*Task to complete:*
Take the lines below beginning at the line that has "The image size is (1456, 819). At" and stopping after the line that has "Click the Media", and print them exactly as they are, with no other lines.
[Data shown Boundary: Start]
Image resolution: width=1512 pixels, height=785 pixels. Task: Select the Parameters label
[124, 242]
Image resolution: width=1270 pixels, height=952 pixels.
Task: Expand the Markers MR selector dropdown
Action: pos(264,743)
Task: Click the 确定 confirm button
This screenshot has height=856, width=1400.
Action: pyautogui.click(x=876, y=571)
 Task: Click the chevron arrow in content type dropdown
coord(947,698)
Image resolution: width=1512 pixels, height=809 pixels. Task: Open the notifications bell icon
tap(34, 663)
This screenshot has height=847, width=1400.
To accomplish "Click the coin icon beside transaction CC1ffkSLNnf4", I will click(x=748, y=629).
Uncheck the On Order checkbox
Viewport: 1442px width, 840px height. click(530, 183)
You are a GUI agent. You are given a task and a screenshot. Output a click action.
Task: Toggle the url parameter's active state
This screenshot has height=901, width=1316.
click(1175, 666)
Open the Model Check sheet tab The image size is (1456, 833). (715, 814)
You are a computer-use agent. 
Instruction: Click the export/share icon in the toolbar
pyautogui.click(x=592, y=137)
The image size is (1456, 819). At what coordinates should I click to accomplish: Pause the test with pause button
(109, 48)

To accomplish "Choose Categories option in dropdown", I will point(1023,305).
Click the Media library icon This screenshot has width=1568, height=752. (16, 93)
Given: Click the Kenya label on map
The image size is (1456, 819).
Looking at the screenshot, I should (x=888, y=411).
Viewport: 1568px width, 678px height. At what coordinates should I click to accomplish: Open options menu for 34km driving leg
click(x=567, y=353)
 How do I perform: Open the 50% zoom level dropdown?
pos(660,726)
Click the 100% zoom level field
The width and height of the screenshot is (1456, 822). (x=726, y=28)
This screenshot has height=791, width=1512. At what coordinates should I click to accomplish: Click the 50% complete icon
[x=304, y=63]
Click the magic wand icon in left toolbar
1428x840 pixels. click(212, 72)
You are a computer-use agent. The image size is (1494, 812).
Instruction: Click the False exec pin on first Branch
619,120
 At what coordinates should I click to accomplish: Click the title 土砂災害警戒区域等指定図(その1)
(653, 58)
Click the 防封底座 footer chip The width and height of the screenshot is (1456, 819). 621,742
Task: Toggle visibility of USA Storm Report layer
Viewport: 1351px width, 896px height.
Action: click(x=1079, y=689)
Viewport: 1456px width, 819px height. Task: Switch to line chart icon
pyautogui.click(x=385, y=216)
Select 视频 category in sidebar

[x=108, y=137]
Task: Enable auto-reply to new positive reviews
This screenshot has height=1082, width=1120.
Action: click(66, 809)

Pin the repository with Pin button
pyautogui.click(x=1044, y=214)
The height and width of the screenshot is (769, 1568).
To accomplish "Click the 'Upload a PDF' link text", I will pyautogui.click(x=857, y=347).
[Data shown Boundary: End]
*Solved exercise:*
The image size is (1456, 819). At what coordinates should I click to accomplish: Pause the test with pause button
(109, 48)

To accomplish "Choose Categories option in dropdown", I will point(1023,305).
Click the Media library icon This screenshot has width=1568, height=752. (16, 93)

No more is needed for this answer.